## Exercise aim
A faithful copy of the entire listing is what is needed.

## Source records
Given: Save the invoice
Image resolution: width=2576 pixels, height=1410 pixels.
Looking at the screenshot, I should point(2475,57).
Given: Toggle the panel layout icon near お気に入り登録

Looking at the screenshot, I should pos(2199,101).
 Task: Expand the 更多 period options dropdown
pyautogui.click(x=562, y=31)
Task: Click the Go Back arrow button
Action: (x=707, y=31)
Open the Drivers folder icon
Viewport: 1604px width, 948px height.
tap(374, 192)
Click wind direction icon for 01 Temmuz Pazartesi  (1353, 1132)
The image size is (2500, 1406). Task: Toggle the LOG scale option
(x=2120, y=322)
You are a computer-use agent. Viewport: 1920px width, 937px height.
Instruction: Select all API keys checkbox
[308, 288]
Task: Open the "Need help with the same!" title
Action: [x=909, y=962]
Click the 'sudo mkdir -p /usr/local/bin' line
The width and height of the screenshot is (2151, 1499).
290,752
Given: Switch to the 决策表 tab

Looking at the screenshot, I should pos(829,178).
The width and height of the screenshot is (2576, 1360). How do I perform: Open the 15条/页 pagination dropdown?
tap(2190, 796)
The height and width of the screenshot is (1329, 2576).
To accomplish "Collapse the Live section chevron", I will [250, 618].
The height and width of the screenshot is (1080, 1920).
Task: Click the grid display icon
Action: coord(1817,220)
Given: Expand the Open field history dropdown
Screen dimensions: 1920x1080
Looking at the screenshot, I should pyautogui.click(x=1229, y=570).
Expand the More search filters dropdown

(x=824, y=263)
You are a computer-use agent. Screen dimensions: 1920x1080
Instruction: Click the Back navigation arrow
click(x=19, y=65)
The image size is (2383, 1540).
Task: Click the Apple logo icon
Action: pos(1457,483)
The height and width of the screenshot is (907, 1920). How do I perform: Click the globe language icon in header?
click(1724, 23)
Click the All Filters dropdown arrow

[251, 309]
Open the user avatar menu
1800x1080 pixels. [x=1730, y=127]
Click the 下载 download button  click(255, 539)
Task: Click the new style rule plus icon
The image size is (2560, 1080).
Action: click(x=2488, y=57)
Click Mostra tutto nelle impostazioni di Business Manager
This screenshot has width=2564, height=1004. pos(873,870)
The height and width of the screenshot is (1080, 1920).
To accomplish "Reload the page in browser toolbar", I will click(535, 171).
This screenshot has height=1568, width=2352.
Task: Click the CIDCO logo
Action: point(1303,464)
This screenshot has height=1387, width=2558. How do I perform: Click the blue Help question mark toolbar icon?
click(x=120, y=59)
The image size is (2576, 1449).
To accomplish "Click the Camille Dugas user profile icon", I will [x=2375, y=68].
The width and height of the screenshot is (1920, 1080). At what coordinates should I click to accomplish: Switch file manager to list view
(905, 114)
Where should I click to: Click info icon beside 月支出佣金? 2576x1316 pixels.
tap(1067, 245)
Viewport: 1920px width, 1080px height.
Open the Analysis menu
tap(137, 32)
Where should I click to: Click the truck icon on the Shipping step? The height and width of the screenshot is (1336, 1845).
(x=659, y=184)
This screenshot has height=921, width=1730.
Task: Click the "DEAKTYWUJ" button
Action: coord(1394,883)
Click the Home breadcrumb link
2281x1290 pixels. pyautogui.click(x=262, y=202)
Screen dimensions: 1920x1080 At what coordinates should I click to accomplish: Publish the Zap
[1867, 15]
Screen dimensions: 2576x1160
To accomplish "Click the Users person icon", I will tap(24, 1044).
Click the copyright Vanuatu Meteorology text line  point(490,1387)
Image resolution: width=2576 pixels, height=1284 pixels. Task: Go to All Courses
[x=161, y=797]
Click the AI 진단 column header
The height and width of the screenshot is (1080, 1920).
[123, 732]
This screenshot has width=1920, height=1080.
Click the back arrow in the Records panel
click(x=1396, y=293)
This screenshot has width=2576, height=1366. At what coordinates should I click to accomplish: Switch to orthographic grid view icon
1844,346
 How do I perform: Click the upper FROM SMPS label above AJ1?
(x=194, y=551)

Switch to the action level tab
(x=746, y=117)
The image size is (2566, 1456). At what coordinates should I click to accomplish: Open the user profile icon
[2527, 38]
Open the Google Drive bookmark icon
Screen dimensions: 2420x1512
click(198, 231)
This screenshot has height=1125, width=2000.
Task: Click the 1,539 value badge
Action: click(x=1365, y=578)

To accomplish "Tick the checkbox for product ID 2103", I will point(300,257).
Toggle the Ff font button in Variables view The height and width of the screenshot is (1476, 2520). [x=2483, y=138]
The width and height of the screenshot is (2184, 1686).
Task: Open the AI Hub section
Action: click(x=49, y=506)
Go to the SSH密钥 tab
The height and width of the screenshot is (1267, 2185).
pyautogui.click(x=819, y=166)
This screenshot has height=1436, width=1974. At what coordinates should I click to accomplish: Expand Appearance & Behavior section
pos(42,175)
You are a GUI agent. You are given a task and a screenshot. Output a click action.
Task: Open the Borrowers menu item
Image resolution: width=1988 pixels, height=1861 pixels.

## Result of the task
Given: Save the invoice
Image resolution: width=2576 pixels, height=1410 pixels.
Looking at the screenshot, I should point(2475,57).
Given: Toggle the panel layout icon near お気に入り登録

Looking at the screenshot, I should pos(2199,101).
 Task: Expand the 更多 period options dropdown
pyautogui.click(x=562, y=31)
Task: Click the Go Back arrow button
Action: (x=707, y=31)
Open the Drivers folder icon
Viewport: 1604px width, 948px height.
tap(374, 192)
Click wind direction icon for 01 Temmuz Pazartesi  (1353, 1132)
The image size is (2500, 1406). Task: Toggle the LOG scale option
(x=2120, y=322)
You are a computer-use agent. Viewport: 1920px width, 937px height.
Instruction: Select all API keys checkbox
[308, 288]
Task: Open the "Need help with the same!" title
Action: [x=909, y=962]
Click the 'sudo mkdir -p /usr/local/bin' line
The width and height of the screenshot is (2151, 1499).
290,752
Given: Switch to the 决策表 tab

Looking at the screenshot, I should pos(829,178).
The width and height of the screenshot is (2576, 1360). How do I perform: Open the 15条/页 pagination dropdown?
tap(2190, 796)
The height and width of the screenshot is (1329, 2576).
To accomplish "Collapse the Live section chevron", I will [250, 618].
The height and width of the screenshot is (1080, 1920).
Task: Click the grid display icon
Action: coord(1817,220)
Given: Expand the Open field history dropdown
Screen dimensions: 1920x1080
Looking at the screenshot, I should pyautogui.click(x=1229, y=570).
Expand the More search filters dropdown

(x=824, y=263)
You are a computer-use agent. Screen dimensions: 1920x1080
Instruction: Click the Back navigation arrow
click(x=19, y=65)
The image size is (2383, 1540).
Task: Click the Apple logo icon
Action: pos(1457,483)
The height and width of the screenshot is (907, 1920). How do I perform: Click the globe language icon in header?
click(1724, 23)
Click the All Filters dropdown arrow

[251, 309]
Open the user avatar menu
1800x1080 pixels. [x=1730, y=127]
Click the 下载 download button  click(255, 539)
Task: Click the new style rule plus icon
The image size is (2560, 1080).
Action: click(x=2488, y=57)
Click Mostra tutto nelle impostazioni di Business Manager
This screenshot has width=2564, height=1004. pos(873,870)
The height and width of the screenshot is (1080, 1920).
To accomplish "Reload the page in browser toolbar", I will click(535, 171).
This screenshot has height=1568, width=2352.
Task: Click the CIDCO logo
Action: point(1303,464)
This screenshot has height=1387, width=2558. How do I perform: Click the blue Help question mark toolbar icon?
click(x=120, y=59)
The image size is (2576, 1449).
To accomplish "Click the Camille Dugas user profile icon", I will [x=2375, y=68].
The width and height of the screenshot is (1920, 1080). At what coordinates should I click to accomplish: Switch file manager to list view
(905, 114)
Where should I click to: Click info icon beside 月支出佣金? 2576x1316 pixels.
tap(1067, 245)
Viewport: 1920px width, 1080px height.
Open the Analysis menu
tap(137, 32)
Where should I click to: Click the truck icon on the Shipping step? The height and width of the screenshot is (1336, 1845).
(x=659, y=184)
This screenshot has height=921, width=1730.
Task: Click the "DEAKTYWUJ" button
Action: coord(1394,883)
Click the Home breadcrumb link
2281x1290 pixels. pyautogui.click(x=262, y=202)
Screen dimensions: 1920x1080 At what coordinates should I click to accomplish: Publish the Zap
[1867, 15]
Screen dimensions: 2576x1160
To accomplish "Click the Users person icon", I will tap(24, 1044).
Click the copyright Vanuatu Meteorology text line  point(490,1387)
Image resolution: width=2576 pixels, height=1284 pixels. Task: Go to All Courses
[x=161, y=797]
Click the AI 진단 column header
The height and width of the screenshot is (1080, 1920).
[123, 732]
This screenshot has width=1920, height=1080.
Click the back arrow in the Records panel
click(x=1396, y=293)
This screenshot has width=2576, height=1366. At what coordinates should I click to accomplish: Switch to orthographic grid view icon
1844,346
 How do I perform: Click the upper FROM SMPS label above AJ1?
(x=194, y=551)

Switch to the action level tab
(x=746, y=117)
The image size is (2566, 1456). At what coordinates should I click to accomplish: Open the user profile icon
[2527, 38]
Open the Google Drive bookmark icon
Screen dimensions: 2420x1512
click(198, 231)
This screenshot has height=1125, width=2000.
Task: Click the 1,539 value badge
Action: click(x=1365, y=578)

To accomplish "Tick the checkbox for product ID 2103", I will point(300,257).
Toggle the Ff font button in Variables view The height and width of the screenshot is (1476, 2520). [x=2483, y=138]
The width and height of the screenshot is (2184, 1686).
Task: Open the AI Hub section
Action: click(x=49, y=506)
Go to the SSH密钥 tab
The height and width of the screenshot is (1267, 2185).
pyautogui.click(x=819, y=166)
This screenshot has height=1436, width=1974. At what coordinates should I click to accomplish: Expand Appearance & Behavior section
pos(42,175)
You are a GUI agent. You are given a task and a screenshot. Output a click action.
Task: Open the Borrowers menu item
Image resolution: width=1988 pixels, height=1861 pixels.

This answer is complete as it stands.